Incidents/20150331-LabsNFS-Filesystem-Switch

Summary

The planned switch of the filesystem underlying the Labs NFS service unexpectedly caused instances running Ubuntu Precise to require rebooting rather than a simple filesystem remount as expected. As a consequence, a large number of Labs projects (including Tool Labs) were negatively impacted during diagnosis and restart of those instances. In addition, the large number of instances being restarted caused the Labs virtualization infrastructure to overload, slowing recovery down.

Normal operation returned around 22h UTC for Tool Labs, and Labs generally around 00h UTC, with minor issues remaining consistent with a Labs-wide outage that were gradually fixed as they were reported.
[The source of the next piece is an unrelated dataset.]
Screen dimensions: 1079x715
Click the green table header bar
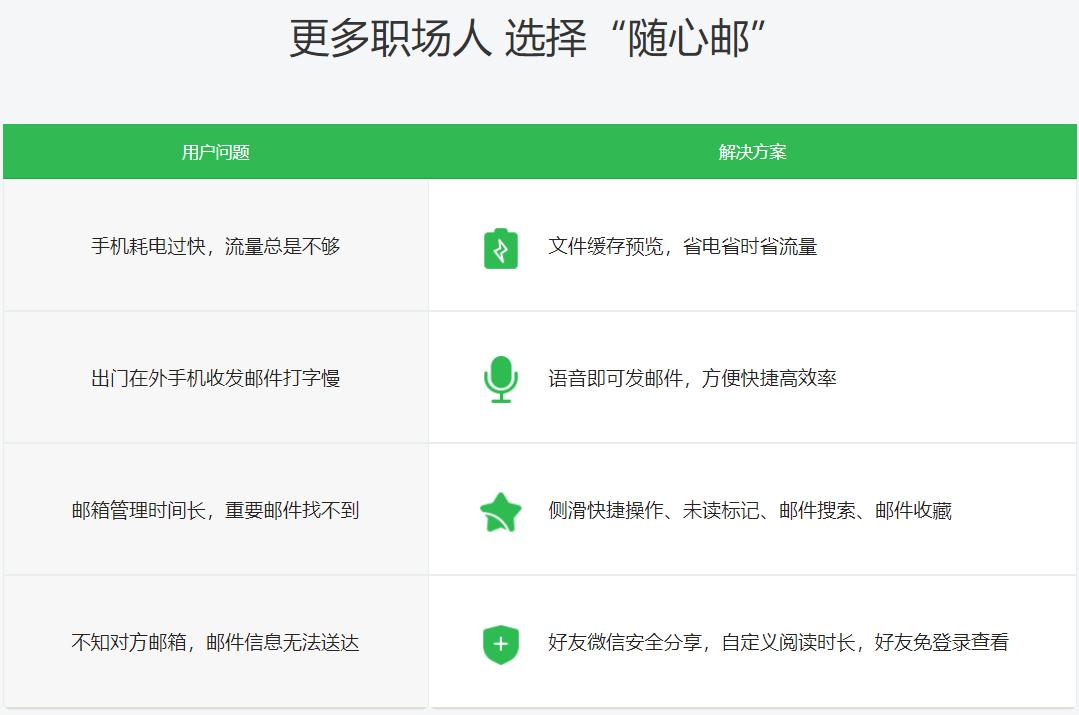pyautogui.click(x=539, y=151)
The rsync did cause another outage a few hours later, however.

Timeline

21:00 turned NFS off
21:01 rotated the filesystems between the old (flat) one and the new (thin) one
21:03 turned NFS back on
          At that point, instances were expected to no longer be able to access files
21:05 unmount and remount the NFS filesystems on the instances of the tools project (which was first in line)
          At that point, Trusty instances reacted as planned (quickly recovered, with filesystem available) but Precise instances ended up being unable to detatch, misoperating on the former filesystem
21:12 Diagnosing the issue took place, with bastion-restricted-01 as the guinea pig (still running Precise)
21:25 Confirmed that unmounting the previous filesystem was broken (rather than unmount, the mountpoint was converted to a _(deleted) faux-file that cannot be operated upon
21:28 Attempted a reboot of bastion-restricted-01 to see if the bootstrap mounts would work - they did.
21:36 Confirmed that precise instances could be fixed by a reboot by doing so on tools-master.  Also confirmed.
21:41 Proceed to reboot all of tool's precise instances in an order intended to speed recovery as much as possible
21:45 Yuvi proceeds to reboot affected instances of deployment-prep
21:56 Confirmation that tool labs is recovering
22:01 Restarted most jobs as gridengine recovers, web services mostly back online
22:10 Some reports come in of older versions of file being visible; outage seems to have caused the loss of the most recent sync
22:11 Yuvi proceeds to use salt to remount filesystem on Trusty and Jessie instances.  Salt succeeds but fails to report success
22:23 Andrew generates a list of Precise instances to reboot, which are then rebooted at 5s interval
22:30 Tremendous load on virtualization hosts as instances reboot (sometimes many to a host) cause regular hangs of groups of instances, but manages to push through
22:53 rsync started to recover the last changes from the old filesystem
23:30 Andrew halts a few especially greedy instances to ease CPU load on virt1004 and virt1011
23:35 Labs stabilizes
00:09 After some minor point fixes, we declare Labs to be back up
13:42 run rsync one last time to ensure no out of date files
15:20 final filesystem rsync confirms no out of date files

Conclusions

The outage to Precise instances seems to have been unavoidable, but if that configuration had been tested we might have been to plan for it and schedule a proper maintenance window for the restarts as opposed to having to recover from an unplanned outage.

Actionables

Create a method to schedule restart of instances in a way that cannot overload virtualization hosts by staggering them https://phabricator.wikimedia.org/T94613
Create 'checklists' for all planned maintenance that we should be followed. https://phabricator.wikimedia.org/T94608
Make certain to include all extant OS flavors when testing a planned change to the infrastructure. While all new installs are Trusty and Jessie, there remains a number of other releases that may react differently in the fleet. (Should be part of checklist)
Schedule a lot more time for any planned maintenance on NFS, no matter how trivial (should be part of checklist)